[Dettagli esercizio] Trascrivi per intero e senza modifiche il testo sulla storia dei disturbi del comportamento alimentare che segue.

[Testo della pagina]
::::

I Disturbi del Comportamento Alimentare (DCA) hanno raggiunto la propria autonomia quale entità nosografia solo in tempi relativamente recenti. In passato, infatti, sono stati considerati ora come manifestazione di patologie endocrine, ora ascrivendole a disturbi psichiatrici quali l’isteria, le nevrosi, i disturbi dell’umore.

In effetti i primi riferimenti storici risalgono al Medioevo, con la descrizione del digiuno e della mortificazione del corpo delle "sante anoressiche".

Più avanti, nel 1600, il medico genovese Simone Porta fa diagnosi di Anoressia (sebbene la prima diagnosi si faccia solitamente risalire all’inglese Norton, che parla di "consunzione nervosa").

Lasegue è però il primo ad ascrivere l’Anoressia, fino ad ora considerata dai medici una patologia unicamente organica, ai disturbi mentali: egli parla di anoressia isterica.

Verrà in seguito descritta come anoressia nervosa, sebbene, per tutto il secolo successivo, venga considerata una malattia a patogenesi endocrina, ed assimilata per questo al Morbo di Simmonds.

Janet è forse il primo a presentare un caso clinico di una anoressica, in cui questa malattia è descritta come espressione del rifiuto di raggiungere la maturità sessuale, e per questo inserita nel gruppo delle psicoastenie.

Anche Freud, naturalmente, parlerà di anoressia, ma come espressione di un quadro melanconico, in cui è mancato lo sviluppo della sessualità.

::::

[Dati mostrati]
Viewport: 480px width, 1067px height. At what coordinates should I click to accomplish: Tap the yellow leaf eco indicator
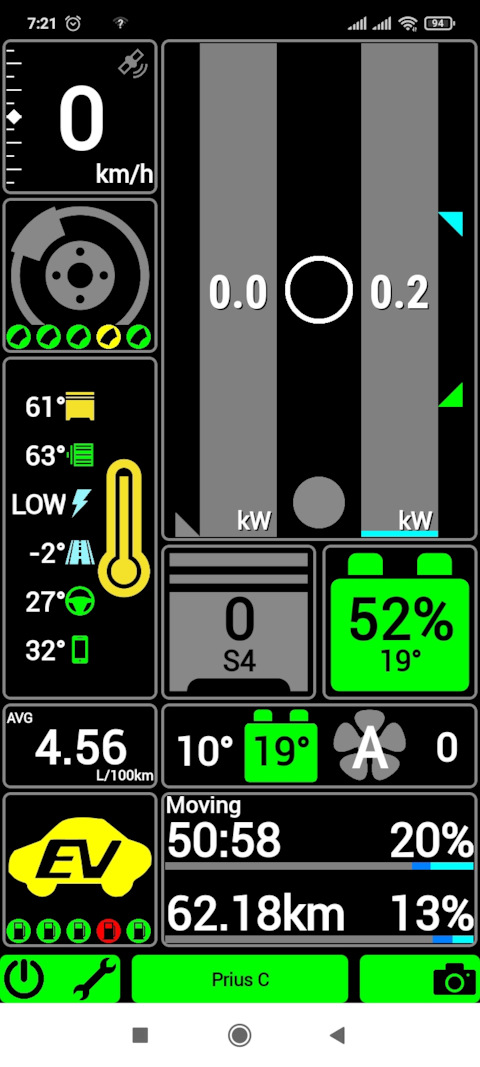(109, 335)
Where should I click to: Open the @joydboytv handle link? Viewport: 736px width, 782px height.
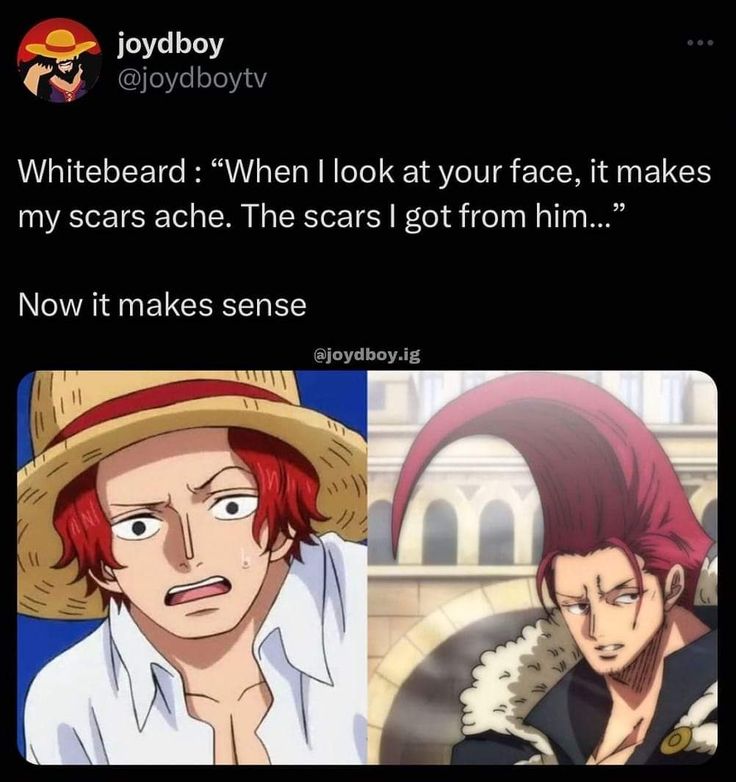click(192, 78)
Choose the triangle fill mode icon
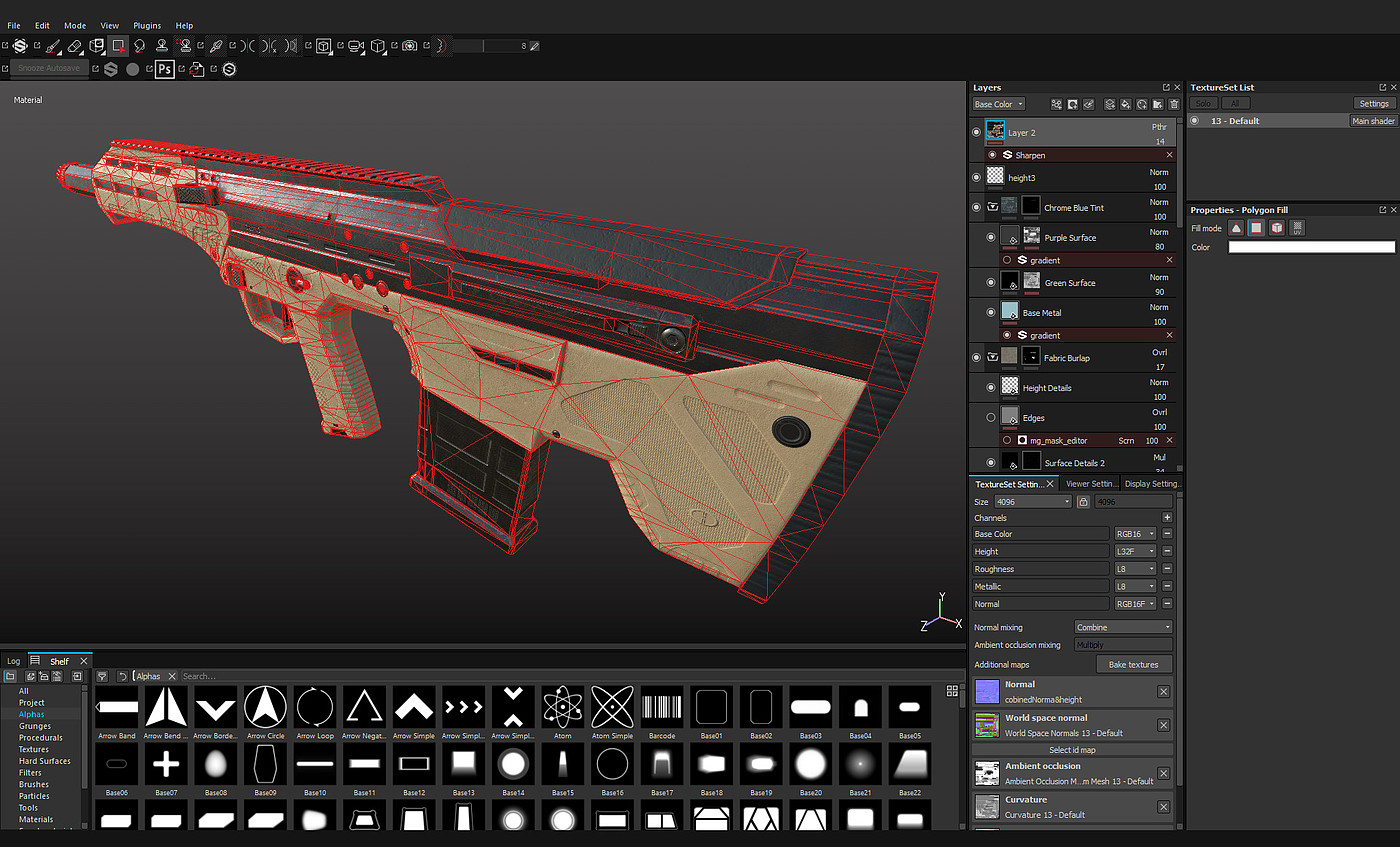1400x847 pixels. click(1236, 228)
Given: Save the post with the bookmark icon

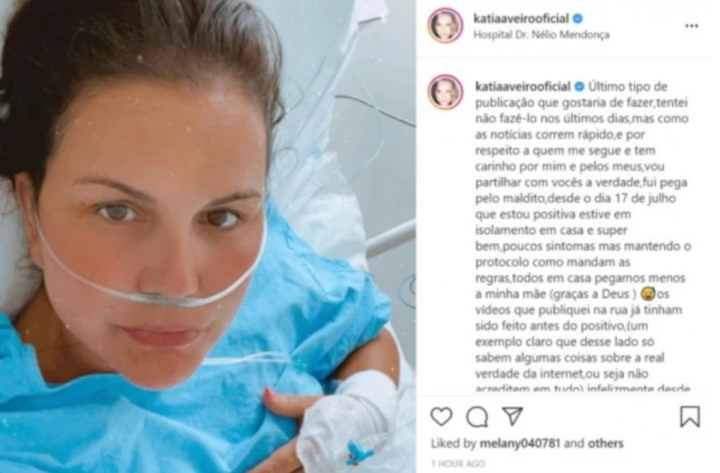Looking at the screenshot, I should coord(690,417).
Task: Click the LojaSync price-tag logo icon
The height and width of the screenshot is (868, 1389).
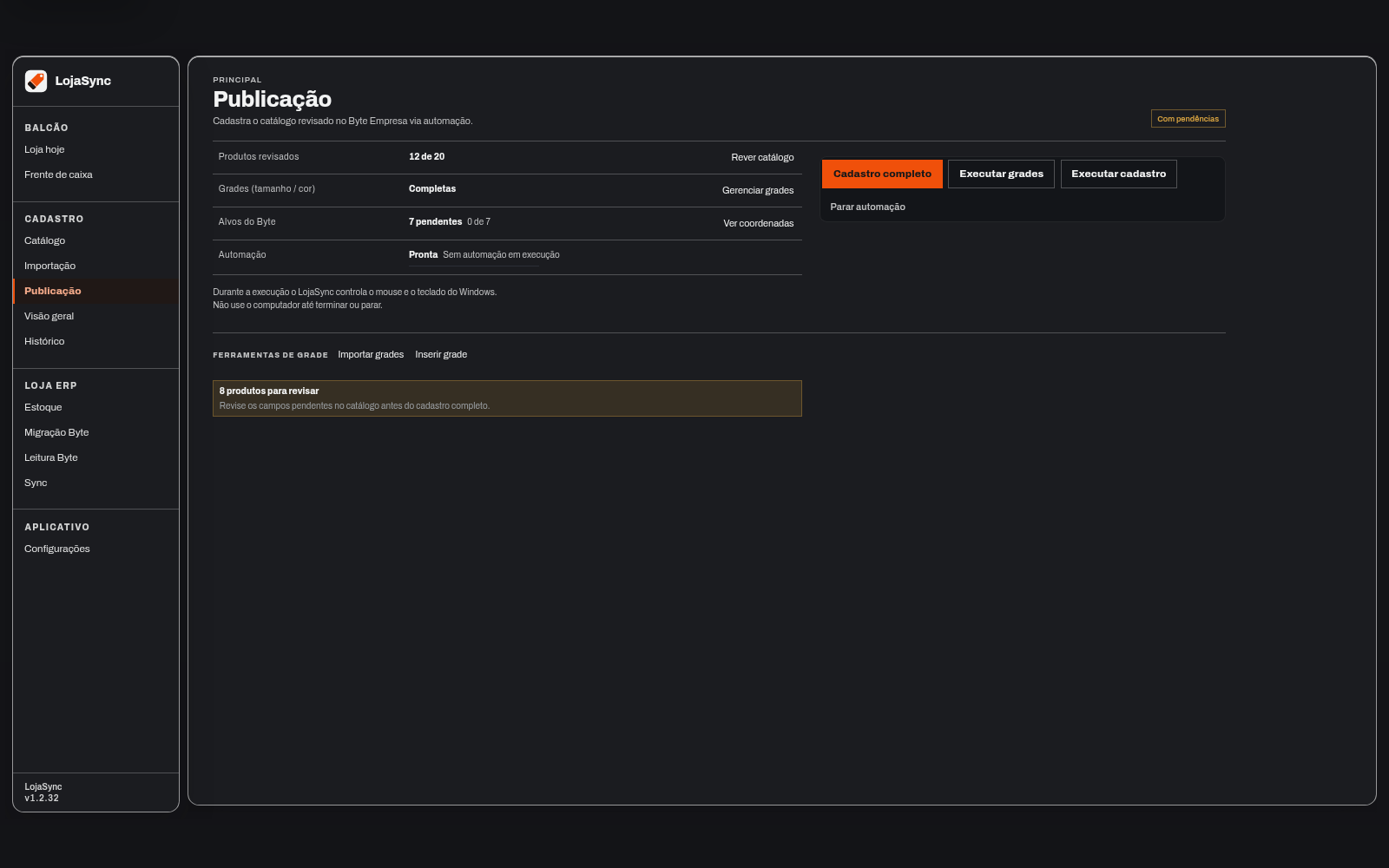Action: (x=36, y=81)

::::

[Risposta alla consegna]
I Disturbi del Comportamento Alimentare (DCA) hanno raggiunto la propria autonomia quale entità nosografia solo in tempi relativamente recenti. In passato, infatti, sono stati considerati ora come manifestazione di patologie endocrine, ora ascrivendole a disturbi psichiatrici quali l’isteria, le nevrosi, i disturbi dell’umore.

In effetti i primi riferimenti storici risalgono al Medioevo, con la descrizione del digiuno e della mortificazione del corpo delle "sante anoressiche".

Più avanti, nel 1600, il medico genovese Simone Porta fa diagnosi di Anoressia (sebbene la prima diagnosi si faccia solitamente risalire all’inglese Norton, che parla di "consunzione nervosa").

Lasegue è però il primo ad ascrivere l’Anoressia, fino ad ora considerata dai medici una patologia unicamente organica, ai disturbi mentali: egli parla di anoressia isterica.

Verrà in seguito descritta come anoressia nervosa, sebbene, per tutto il secolo successivo, venga considerata una malattia a patogenesi endocrina, ed assimilata per questo al Morbo di Simmonds.

Janet è forse il primo a presentare un caso clinico di una anoressica, in cui questa malattia è descritta come espressione del rifiuto di raggiungere la maturità sessuale, e per questo inserita nel gruppo delle psicoastenie.

Anche Freud, naturalmente, parlerà di anoressia, ma come espressione di un quadro melanconico, in cui è mancato lo sviluppo della sessualità.